* About this task
Take the data below and extract the lines from the one with "Image resolution: width=661" to the one with "You are a computer-use agent. The image", inclusive, exactly as written.

═════ Given records

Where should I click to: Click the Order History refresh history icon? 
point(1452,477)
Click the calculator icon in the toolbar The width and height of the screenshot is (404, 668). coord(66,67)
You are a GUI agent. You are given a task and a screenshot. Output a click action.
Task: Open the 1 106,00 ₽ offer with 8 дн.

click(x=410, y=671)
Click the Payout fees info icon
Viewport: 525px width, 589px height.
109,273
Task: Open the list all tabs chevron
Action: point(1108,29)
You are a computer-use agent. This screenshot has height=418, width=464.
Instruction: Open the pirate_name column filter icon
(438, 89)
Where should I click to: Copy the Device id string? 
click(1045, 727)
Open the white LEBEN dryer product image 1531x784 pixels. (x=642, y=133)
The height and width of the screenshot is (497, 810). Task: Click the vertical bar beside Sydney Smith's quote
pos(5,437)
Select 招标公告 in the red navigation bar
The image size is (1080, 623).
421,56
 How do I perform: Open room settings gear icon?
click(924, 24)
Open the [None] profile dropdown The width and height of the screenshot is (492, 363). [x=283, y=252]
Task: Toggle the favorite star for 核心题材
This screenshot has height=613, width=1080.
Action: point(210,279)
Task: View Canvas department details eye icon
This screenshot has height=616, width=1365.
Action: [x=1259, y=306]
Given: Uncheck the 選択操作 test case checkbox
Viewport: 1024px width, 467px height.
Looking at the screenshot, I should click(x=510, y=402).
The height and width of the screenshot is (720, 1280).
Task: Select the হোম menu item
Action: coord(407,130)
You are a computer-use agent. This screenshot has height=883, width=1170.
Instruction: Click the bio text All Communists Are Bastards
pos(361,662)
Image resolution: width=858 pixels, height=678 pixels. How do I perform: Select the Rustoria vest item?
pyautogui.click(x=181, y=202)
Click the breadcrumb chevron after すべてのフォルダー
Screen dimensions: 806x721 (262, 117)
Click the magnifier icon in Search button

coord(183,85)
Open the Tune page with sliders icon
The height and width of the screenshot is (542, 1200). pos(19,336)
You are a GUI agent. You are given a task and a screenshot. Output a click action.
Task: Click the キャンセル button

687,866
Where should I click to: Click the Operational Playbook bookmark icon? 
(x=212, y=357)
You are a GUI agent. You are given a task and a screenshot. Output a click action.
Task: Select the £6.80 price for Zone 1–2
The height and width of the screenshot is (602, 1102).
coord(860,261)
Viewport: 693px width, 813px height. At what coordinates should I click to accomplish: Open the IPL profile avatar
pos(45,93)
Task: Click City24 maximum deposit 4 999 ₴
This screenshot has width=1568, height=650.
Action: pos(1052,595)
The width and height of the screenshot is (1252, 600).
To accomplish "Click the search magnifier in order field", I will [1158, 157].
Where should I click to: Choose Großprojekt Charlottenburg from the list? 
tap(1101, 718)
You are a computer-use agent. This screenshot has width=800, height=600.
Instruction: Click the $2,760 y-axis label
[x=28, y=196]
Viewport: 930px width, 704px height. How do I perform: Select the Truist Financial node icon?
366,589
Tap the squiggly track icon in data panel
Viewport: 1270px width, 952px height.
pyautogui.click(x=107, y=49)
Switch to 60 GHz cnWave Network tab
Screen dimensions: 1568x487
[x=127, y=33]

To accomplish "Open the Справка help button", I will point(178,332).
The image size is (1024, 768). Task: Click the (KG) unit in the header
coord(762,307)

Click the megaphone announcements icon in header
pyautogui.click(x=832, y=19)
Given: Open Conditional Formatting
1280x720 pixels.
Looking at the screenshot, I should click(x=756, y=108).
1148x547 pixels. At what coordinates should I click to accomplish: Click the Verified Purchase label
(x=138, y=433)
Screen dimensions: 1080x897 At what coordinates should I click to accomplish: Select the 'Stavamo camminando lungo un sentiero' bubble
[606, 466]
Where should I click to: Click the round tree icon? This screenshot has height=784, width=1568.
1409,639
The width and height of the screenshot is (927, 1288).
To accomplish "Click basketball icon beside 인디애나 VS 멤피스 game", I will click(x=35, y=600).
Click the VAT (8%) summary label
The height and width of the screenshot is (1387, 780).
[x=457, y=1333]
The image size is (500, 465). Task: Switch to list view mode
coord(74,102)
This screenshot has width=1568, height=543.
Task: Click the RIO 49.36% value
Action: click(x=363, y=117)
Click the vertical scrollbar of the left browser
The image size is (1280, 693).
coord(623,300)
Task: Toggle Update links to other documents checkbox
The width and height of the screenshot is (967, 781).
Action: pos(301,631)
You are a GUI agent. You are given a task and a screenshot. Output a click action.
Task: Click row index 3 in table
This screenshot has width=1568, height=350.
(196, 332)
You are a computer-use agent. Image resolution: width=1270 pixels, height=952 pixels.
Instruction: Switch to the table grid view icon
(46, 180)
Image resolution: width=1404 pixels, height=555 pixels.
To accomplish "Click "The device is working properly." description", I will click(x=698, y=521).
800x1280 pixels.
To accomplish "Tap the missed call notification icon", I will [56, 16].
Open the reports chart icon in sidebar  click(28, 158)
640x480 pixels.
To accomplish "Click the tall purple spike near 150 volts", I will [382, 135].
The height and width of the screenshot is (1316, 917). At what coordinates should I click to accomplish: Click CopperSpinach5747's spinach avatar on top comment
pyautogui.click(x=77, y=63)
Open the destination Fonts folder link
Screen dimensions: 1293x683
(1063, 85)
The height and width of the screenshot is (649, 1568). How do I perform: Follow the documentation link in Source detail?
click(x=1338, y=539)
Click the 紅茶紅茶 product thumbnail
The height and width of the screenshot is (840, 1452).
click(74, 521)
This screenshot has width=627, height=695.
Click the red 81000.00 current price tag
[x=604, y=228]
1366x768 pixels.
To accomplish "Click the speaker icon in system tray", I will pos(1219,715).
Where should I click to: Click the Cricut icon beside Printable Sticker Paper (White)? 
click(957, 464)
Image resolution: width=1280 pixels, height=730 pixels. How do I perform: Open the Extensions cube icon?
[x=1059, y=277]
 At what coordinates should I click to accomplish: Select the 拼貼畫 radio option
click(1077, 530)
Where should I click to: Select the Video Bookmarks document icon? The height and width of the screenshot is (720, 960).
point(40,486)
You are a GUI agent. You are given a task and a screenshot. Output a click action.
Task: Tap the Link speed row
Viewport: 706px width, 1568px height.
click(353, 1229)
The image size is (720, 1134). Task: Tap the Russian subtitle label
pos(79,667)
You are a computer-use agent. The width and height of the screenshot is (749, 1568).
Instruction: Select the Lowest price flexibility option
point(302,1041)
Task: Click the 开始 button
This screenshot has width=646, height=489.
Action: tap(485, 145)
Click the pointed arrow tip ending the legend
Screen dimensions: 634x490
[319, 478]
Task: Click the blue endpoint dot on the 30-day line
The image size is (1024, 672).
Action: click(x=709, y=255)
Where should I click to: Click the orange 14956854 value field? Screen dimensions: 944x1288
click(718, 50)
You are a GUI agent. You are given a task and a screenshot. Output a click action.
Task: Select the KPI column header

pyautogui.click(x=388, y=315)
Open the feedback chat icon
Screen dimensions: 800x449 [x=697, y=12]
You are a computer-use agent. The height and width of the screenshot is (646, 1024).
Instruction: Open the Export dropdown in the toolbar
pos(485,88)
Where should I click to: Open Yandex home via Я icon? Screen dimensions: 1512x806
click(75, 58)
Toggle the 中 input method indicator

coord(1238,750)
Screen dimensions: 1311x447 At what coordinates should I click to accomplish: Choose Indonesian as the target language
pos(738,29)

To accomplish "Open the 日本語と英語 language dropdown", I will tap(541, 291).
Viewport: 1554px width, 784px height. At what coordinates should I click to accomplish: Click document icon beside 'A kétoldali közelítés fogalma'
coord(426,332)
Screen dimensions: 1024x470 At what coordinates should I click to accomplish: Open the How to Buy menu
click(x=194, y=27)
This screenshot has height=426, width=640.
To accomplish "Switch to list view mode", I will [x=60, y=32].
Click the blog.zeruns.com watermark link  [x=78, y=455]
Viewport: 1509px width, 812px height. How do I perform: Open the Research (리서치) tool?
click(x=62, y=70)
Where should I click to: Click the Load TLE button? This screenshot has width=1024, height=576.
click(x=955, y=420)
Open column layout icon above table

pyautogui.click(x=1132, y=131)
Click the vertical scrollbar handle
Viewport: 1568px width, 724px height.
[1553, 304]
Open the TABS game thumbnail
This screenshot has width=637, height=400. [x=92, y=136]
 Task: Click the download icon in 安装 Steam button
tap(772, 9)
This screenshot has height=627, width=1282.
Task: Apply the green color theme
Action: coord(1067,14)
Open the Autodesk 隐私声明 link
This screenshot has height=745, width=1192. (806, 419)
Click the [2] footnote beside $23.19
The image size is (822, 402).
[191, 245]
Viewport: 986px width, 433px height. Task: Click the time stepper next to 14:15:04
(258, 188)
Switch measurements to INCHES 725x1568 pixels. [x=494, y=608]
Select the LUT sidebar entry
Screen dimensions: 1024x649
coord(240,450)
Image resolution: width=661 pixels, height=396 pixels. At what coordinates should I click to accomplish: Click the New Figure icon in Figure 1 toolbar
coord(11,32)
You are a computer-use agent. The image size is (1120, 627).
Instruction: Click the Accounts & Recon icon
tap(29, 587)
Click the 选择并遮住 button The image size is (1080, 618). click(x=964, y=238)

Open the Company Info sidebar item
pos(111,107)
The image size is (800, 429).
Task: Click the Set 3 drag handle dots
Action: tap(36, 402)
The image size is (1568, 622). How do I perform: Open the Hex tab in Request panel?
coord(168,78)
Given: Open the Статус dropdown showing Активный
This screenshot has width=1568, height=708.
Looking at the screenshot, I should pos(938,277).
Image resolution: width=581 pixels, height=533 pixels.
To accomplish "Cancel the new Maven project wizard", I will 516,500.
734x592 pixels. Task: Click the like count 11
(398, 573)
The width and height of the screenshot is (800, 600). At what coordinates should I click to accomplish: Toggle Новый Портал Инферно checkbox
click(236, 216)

══════════

* Expected answer
Image resolution: width=661 pixels, height=396 pixels. At what coordinates should I click to accomplish: Click the New Figure icon in Figure 1 toolbar
coord(11,32)
You are a computer-use agent. The image size is (1120, 627).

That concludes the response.